CHALLENGE
Extract each line below that contains the string "point".

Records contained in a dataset
-- START --
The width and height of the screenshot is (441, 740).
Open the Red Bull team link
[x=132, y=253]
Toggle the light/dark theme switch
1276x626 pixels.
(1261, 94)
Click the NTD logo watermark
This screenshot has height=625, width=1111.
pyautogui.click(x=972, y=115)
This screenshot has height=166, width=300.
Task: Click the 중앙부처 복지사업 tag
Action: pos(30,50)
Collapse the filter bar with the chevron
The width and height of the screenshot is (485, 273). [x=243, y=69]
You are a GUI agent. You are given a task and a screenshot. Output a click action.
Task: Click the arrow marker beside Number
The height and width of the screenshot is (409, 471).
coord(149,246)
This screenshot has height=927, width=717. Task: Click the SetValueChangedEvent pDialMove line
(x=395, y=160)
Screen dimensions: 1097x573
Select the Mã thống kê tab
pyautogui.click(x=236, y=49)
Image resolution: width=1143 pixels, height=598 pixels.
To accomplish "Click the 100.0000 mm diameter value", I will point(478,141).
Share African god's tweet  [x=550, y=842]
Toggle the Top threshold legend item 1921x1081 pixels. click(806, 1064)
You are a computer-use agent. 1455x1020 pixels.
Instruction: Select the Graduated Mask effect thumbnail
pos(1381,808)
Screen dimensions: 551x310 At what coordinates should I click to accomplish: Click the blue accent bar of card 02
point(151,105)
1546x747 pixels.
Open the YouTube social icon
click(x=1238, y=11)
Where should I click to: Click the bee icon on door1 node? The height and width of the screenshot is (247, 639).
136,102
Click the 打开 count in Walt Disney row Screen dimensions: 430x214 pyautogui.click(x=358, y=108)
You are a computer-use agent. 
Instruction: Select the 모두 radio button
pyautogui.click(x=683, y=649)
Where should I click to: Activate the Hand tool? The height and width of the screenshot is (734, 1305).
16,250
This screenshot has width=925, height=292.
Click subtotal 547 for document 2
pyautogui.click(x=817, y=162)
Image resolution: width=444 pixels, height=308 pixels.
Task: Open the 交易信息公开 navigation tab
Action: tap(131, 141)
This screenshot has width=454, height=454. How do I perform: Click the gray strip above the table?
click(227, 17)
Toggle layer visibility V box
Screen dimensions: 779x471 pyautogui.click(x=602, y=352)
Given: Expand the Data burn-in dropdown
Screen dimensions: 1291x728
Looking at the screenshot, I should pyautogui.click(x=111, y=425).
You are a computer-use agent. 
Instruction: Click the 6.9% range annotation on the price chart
-- END --
OUTPUT FOR THIS TASK
To accomplish "Click the 100.0000 mm diameter value", I will point(478,141).
point(151,105)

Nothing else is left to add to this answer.